= Your task =
When you reach the entries below, transcribe each one exactly as it stands.

Given records below:

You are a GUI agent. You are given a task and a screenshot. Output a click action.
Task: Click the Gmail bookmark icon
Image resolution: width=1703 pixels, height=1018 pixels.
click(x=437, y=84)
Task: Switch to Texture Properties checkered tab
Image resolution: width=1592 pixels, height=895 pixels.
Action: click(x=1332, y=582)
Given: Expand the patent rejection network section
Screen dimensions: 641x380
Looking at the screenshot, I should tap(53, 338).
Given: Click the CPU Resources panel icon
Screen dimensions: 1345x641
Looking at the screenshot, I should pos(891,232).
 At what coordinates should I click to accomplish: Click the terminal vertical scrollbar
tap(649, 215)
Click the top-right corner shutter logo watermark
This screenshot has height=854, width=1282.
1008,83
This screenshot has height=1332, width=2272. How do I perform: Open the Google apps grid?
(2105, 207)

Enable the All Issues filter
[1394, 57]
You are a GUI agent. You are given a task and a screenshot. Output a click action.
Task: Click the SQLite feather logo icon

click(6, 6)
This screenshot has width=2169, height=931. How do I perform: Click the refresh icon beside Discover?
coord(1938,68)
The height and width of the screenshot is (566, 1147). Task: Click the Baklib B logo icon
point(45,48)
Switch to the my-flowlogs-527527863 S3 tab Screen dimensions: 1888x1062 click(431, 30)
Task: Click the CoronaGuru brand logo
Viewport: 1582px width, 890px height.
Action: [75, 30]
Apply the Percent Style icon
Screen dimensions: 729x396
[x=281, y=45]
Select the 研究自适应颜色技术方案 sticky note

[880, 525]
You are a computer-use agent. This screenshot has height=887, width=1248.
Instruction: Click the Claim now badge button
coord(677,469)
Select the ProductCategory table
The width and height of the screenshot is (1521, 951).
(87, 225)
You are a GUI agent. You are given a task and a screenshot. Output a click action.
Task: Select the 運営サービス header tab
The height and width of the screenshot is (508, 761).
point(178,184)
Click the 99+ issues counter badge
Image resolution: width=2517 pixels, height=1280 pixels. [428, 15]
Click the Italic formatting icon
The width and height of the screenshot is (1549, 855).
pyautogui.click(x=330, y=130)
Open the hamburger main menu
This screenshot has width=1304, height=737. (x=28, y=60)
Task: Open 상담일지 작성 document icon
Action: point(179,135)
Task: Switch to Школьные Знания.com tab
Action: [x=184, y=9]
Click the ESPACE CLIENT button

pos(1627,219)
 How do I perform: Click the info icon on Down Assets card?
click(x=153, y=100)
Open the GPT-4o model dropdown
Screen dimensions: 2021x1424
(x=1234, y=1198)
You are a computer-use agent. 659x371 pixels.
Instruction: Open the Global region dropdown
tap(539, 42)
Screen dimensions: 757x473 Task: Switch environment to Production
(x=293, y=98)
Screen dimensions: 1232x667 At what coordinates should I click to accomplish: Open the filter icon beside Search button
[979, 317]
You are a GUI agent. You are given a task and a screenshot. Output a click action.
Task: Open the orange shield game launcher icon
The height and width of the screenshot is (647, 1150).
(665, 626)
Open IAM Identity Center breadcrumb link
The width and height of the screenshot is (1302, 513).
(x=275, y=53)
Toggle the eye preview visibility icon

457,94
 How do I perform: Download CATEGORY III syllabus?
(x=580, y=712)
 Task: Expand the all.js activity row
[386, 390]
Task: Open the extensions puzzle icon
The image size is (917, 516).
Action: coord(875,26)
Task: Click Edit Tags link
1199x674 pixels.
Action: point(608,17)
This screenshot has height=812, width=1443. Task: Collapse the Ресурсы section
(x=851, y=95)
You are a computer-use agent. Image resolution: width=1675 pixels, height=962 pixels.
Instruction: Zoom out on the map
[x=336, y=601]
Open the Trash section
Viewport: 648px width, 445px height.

End of Given records.

= Answer box =
You are a GUI agent. You are given a task and a screenshot. Output a click action.
Task: Click the Gmail bookmark icon
Image resolution: width=1703 pixels, height=1018 pixels.
click(x=437, y=84)
Task: Switch to Texture Properties checkered tab
Image resolution: width=1592 pixels, height=895 pixels.
Action: click(x=1332, y=582)
Given: Expand the patent rejection network section
Screen dimensions: 641x380
Looking at the screenshot, I should tap(53, 338).
Given: Click the CPU Resources panel icon
Screen dimensions: 1345x641
Looking at the screenshot, I should pos(891,232).
 At what coordinates should I click to accomplish: Click the terminal vertical scrollbar
tap(649, 215)
Click the top-right corner shutter logo watermark
This screenshot has height=854, width=1282.
1008,83
This screenshot has height=1332, width=2272. How do I perform: Open the Google apps grid?
(2105, 207)

Enable the All Issues filter
[1394, 57]
You are a GUI agent. You are given a task and a screenshot. Output a click action.
Task: Click the SQLite feather logo icon

click(6, 6)
This screenshot has width=2169, height=931. How do I perform: Click the refresh icon beside Discover?
coord(1938,68)
The height and width of the screenshot is (566, 1147). Task: Click the Baklib B logo icon
point(45,48)
Switch to the my-flowlogs-527527863 S3 tab Screen dimensions: 1888x1062 click(431, 30)
Task: Click the CoronaGuru brand logo
Viewport: 1582px width, 890px height.
Action: [75, 30]
Apply the Percent Style icon
Screen dimensions: 729x396
[x=281, y=45]
Select the 研究自适应颜色技术方案 sticky note

[880, 525]
You are a computer-use agent. This screenshot has height=887, width=1248.
Instruction: Click the Claim now badge button
coord(677,469)
Select the ProductCategory table
The width and height of the screenshot is (1521, 951).
(87, 225)
You are a GUI agent. You are given a task and a screenshot. Output a click action.
Task: Select the 運営サービス header tab
The height and width of the screenshot is (508, 761).
point(178,184)
Click the 99+ issues counter badge
Image resolution: width=2517 pixels, height=1280 pixels. [428, 15]
Click the Italic formatting icon
The width and height of the screenshot is (1549, 855).
pyautogui.click(x=330, y=130)
Open the hamburger main menu
This screenshot has width=1304, height=737. (x=28, y=60)
Task: Open 상담일지 작성 document icon
Action: point(179,135)
Task: Switch to Школьные Знания.com tab
Action: [x=184, y=9]
Click the ESPACE CLIENT button

pos(1627,219)
 How do I perform: Click the info icon on Down Assets card?
click(x=153, y=100)
Open the GPT-4o model dropdown
Screen dimensions: 2021x1424
(x=1234, y=1198)
You are a computer-use agent. 659x371 pixels.
Instruction: Open the Global region dropdown
tap(539, 42)
Screen dimensions: 757x473 Task: Switch environment to Production
(x=293, y=98)
Screen dimensions: 1232x667 At what coordinates should I click to accomplish: Open the filter icon beside Search button
[979, 317]
You are a GUI agent. You are given a task and a screenshot. Output a click action.
Task: Open the orange shield game launcher icon
The height and width of the screenshot is (647, 1150).
(665, 626)
Open IAM Identity Center breadcrumb link
The width and height of the screenshot is (1302, 513).
(x=275, y=53)
Toggle the eye preview visibility icon

457,94
 How do I perform: Download CATEGORY III syllabus?
(x=580, y=712)
 Task: Expand the all.js activity row
[386, 390]
Task: Open the extensions puzzle icon
The image size is (917, 516).
Action: coord(875,26)
Task: Click Edit Tags link
1199x674 pixels.
Action: point(608,17)
This screenshot has height=812, width=1443. Task: Collapse the Ресурсы section
(x=851, y=95)
You are a computer-use agent. Image resolution: width=1675 pixels, height=962 pixels.
Instruction: Zoom out on the map
[x=336, y=601]
Open the Trash section
Viewport: 648px width, 445px height.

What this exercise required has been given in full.